Running sample application fails in clEnqueueNDRangeKernel

GoogleCodeExporter commented 8 years ago

What steps will reproduce the problem?
1. Compile and run the squares sample application on Mac OSX 10.7
2.
3.

What is the expected output? What do you see instead?

I expected it to be executed on the GPU, instead it was executed on the CPU 
after an error in the OpenCL execution. See below for the full error.

What version of the product are you using? On what operating system?

Using the Aparapi download from 2012-05-06 on OSX 10.7.4 with Java version 
1.6.31.
I'm not sure if this is part of the problem but the machine I'm using is a 
MacBook with an AMD Radeon HD 6750M videocard and a built-in Intel HD Graphics 
3000 as well.

Please provide any additional information below.

Here's the output before aparapi reverted to Java:

platform name    0 Apple
platform version 0 OpenCL 1.1 (Apr  9 2012 19:41:45)
platform Apple supports requested device type
device[0xffffffff]: Type: CPU 
in setArgs arg 0 val$squares type 00001684
in setArgs arg 0 val$squares is *not* local
in setArgs arg 1 val$values type 00001284
in setArgs arg 1 val$values is *not* local
got type for val$squares: 00001684
testing for Resync javaArray val$squares: old=0x0, new=0x7fc741c2b038
Resync javaArray for val$squares: 0x7fc741c2b038  0x0
NewWeakGlobalRef for val$squares, set to 0x7fc741c27a10
updateNonPrimitiveReferences, args[0].sizeInBytes=2048
got type for val$values: 00001284
testing for Resync javaArray val$values: old=0x0, new=0x7fc741c2b040
Resync javaArray for val$values: 0x7fc741c2b040  0x0
NewWeakGlobalRef for val$values, set to 0x7fc741c27a18
updateNonPrimitiveReferences, args[1].sizeInBytes=2048
back from updateNonPrimitiveReferences
got type for arg 0, val$squares, type=00001684
runKernel: arrayOrBuf ref 0x7fc741c27a10, oldAddr=0x0, newAddr=0x7f312ce08, 
ref.mem=0x0, isArray=1
at memory addr 0x7f312ce08, contents: 00 00 00 00 00 00 00 00 
val$squares 0 clCreateBuffer(context, CL_MEM_USE_HOST_PTR|CL_MEM_READ_WRITE, 
size=00000800 bytes, address=f312ce08, &status)
 writing buffer 0 val$squares
got type for arg 1, val$values, type=00001284
runKernel: arrayOrBuf ref 0x7fc741c27a18, oldAddr=0x0, newAddr=0x7f312c5f8, 
ref.mem=0x0, isArray=1
at memory addr 0x7f312c5f8, contents: 00 00 00 00 00 00 80 3f 
val$values 1 clCreateBuffer(context, CL_MEM_USE_HOST_PTR|CL_MEM_READ_ONLY, 
size=00000800 bytes, address=f312c5f8, &status)
 writing buffer 1 val$values
!!!!!!! clEnqueueNDRangeKernel() failed invalid work group size
after clEnqueueNDRangeKernel, globalSize_0=512 localSize_0=256
28-mei-2012 14:40:54 com.amd.aparapi.KernelRunner executeOpenCL
WARNING: ### CL exec seems to have failed. Trying to revert to Java ###

Original issue reported on code.google.com by misja.a...@gmail.com on 28 May 2012 at 1:06

GoogleCodeExporter commented 8 years ago

Can you execute clinfo on this machine. I think this might be Apple's driver 
not liking a workgroup/localsize of 256

If you execute clinfo it should tell you maximum group size. I think some Mac 
OSX  machines report 1024, but it is actually 128. 
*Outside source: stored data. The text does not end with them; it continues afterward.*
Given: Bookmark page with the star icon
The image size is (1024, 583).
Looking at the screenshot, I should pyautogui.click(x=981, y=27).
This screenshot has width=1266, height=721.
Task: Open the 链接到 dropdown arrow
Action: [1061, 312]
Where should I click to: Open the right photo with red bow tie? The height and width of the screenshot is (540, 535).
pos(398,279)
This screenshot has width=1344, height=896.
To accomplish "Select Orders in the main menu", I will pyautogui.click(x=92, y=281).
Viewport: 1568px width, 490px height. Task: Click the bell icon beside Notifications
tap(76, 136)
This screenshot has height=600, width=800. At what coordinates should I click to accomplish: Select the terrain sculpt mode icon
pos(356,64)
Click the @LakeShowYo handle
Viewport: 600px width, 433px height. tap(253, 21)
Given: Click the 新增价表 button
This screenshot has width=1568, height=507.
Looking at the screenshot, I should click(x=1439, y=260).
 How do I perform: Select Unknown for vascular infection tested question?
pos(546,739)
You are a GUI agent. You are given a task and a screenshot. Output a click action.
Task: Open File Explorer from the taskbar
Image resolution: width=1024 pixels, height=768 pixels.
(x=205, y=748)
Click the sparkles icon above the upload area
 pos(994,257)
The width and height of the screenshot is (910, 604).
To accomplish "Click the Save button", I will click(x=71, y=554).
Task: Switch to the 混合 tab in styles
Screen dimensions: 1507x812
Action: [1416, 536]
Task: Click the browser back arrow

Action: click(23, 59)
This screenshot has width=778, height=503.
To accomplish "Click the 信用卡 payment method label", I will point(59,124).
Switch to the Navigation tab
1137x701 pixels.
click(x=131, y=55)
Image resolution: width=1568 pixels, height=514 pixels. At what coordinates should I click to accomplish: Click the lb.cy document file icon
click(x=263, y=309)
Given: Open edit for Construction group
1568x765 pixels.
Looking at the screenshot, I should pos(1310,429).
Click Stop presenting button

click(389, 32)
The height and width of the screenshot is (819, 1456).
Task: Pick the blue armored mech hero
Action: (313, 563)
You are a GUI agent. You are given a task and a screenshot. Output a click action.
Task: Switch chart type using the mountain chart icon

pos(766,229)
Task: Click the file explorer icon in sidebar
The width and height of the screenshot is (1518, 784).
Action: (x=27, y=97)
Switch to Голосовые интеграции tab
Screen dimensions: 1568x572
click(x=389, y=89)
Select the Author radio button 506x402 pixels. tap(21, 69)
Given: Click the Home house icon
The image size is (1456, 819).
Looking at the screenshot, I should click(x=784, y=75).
To test this.  Instead of using 

kernel.execute(yourSize);

Create a range using a fixed local size

Range range = Range.create(yourSize, 128);
kernel.execute(range);

This fixes the buffer size (to 128) rather than using defaults. 

Gary

Original comment by frost.g...@gmail.com on 28 May 2012 at 7:12

GoogleCodeExporter commented 8 years ago

Setting the local size to 128 did fix the issue, thx!

About executing clinfo: Is there a way to do this using aparapi?

Original comment by misja.a...@gmail.com on 29 May 2012 at 9:47

GoogleCodeExporter commented 8 years ago

Glad to hear that setting the localsize manually fixed this. This is obviously 
more of a 'workaround' than a fix, but hopefully it will move you forward.

Regarding executing clinfo from Aparapi.

You cannot currently do this from from any of the binary
downloads.  If you are building from the trunk we offer enough
information in the new Device class to extract the actual the global
and local sizes.

So from trunk code you could use something like

Device device = Device.bestGPU();
Range range = device.createRange(yoursize).

To create a range suitable for a specific device which 'honors' the
limits imposed by the device and OpenCL runtime.

However this is still all relatively new and not quite ready for primetime.

I will keep this open until we create a new binary distribution.

Gary

Original comment by frost.g...@gmail.com on 29 May 2012 at 1:04

Changed state: Accepted

GoogleCodeExporter commented 8 years ago

I built aparapi from the trunk this time, and now I don't even need to set any 
range or local size anymore, because the squares sample app runs without any 
error!
Your trunk code is neatly organized by the way, I could even build it without 
any problems on my Mac.

I checked the max. workgroupsize that is reported by the Device class for my 
gpu, and it is 1024.
(Max. dimensions is 3 and max. workitems is 1024 for every dimension.)
And indeed I can even run the squares demo with a range size of 1024.

Could it be that something else was wrong with the binary distribution, causing 
the error? Maybe it was mixing up my 2 videocards somehow?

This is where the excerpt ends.